A new phishing attack has exploited a critical Microsoft Windows zero-day vulnerability known as Follina by using malicious Rich Text Format (RTF) documents. It was exploited against European nations and US local government.
Hacking has grown increasingly widespread in Eastern Europe because of the geopolitical crisis. According to BleepingComputer at least two US states have been targeted by this phishing attack.
The attackers convinced employees to open the lure documents, which would then execute a PowerShell script as the ultimate payload. This is used to detect whether the system is a virtual machine, steal data from a variety web browser, mail clients, and file services, and collect system data that is then sent to an attacker server.
Vulnerability in Windows Using PowerShell script
BleepingComputer discovered while inspecting the final PowerShell payload of this attack. Because the obtained data can be used for initial access, threat actors are capturing significant volumes of information disclosing the nature of this campaign’s reconnaissance attack.
- It can gather passwords from a variety of browsers, including Mozilla Firefox, Google Chrome, Opera, Microsoft Edge, and others.
- It can obtain a list of users, machine information, and Windows domain information in Windows.
- It can harvest information from a variety of websites, including WeChat, Microsoft Office, Mozilla Thunderbird passwords, and many others.
In setting of the user’s permissions, the attacker can install apps, read, edit, or remove data, and create new accounts.
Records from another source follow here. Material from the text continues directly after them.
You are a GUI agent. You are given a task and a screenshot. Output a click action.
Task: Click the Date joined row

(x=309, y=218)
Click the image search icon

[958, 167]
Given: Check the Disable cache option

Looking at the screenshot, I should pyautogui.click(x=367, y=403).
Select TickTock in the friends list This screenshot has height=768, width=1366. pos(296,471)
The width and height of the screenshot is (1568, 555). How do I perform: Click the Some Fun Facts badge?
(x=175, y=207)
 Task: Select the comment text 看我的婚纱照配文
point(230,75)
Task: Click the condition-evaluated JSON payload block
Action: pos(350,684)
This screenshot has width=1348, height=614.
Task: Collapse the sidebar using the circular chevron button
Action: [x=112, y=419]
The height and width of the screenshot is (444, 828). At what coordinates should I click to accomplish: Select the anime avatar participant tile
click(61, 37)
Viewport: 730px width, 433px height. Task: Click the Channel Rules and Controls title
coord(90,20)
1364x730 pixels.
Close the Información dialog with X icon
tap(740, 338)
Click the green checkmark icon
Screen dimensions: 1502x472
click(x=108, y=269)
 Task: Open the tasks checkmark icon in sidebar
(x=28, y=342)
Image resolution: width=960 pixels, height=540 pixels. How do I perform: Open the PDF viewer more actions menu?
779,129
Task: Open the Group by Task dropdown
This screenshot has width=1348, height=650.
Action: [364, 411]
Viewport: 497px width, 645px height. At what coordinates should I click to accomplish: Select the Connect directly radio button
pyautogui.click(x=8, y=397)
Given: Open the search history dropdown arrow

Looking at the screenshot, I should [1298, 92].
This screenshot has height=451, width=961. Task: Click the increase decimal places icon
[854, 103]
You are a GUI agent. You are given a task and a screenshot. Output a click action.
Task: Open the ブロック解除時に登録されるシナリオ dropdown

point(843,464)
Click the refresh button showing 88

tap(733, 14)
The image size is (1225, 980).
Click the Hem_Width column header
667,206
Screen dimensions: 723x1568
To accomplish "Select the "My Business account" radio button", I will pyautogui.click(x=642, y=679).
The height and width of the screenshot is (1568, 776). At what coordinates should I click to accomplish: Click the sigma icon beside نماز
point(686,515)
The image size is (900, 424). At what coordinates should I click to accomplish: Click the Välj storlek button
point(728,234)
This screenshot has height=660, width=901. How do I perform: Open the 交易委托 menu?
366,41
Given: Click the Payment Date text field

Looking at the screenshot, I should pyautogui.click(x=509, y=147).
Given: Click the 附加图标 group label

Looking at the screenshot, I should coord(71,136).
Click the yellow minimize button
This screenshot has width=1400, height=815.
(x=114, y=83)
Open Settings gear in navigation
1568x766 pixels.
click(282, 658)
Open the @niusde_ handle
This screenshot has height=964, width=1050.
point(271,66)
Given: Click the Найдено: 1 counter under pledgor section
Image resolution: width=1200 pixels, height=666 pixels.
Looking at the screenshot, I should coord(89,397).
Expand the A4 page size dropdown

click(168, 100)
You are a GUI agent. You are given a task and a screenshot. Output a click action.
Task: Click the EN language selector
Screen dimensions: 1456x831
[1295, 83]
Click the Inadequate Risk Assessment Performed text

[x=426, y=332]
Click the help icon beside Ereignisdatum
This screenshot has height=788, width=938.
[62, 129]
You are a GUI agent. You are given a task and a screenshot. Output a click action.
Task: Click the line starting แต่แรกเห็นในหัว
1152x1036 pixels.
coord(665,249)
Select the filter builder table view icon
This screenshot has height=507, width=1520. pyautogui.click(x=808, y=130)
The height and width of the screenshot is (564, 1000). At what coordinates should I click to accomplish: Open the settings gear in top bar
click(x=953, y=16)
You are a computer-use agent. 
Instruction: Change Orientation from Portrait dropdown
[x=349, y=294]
The authorization of the user is needed for all of these actions.
According to researchers:
A state-affiliated actor is behind this zero-day attack. We haven’t yet assigned it to a numbered TA because of the extensive recon of the PowerShell and the exact targeting.
CVE-2022-30190 was assigned to the security hole used in these attacks. Redmond defined it as a remote code execution vulnerability in the Microsoft Windows Support Diagnostic Tool (MSDT).
A Zero-day vulnerability can be used to run malicious script with the caller app’s capabilities to install applications, read, alter, or remove data, if properly exploited.
MalwareHunterTeam, a group of computer security experts, discovered harmful documents with Chinese filenames that were used to spread password-stealing trojans. Sextortion threats used as baits in the initial attacks targeting this zero-day, which began more than a month ago.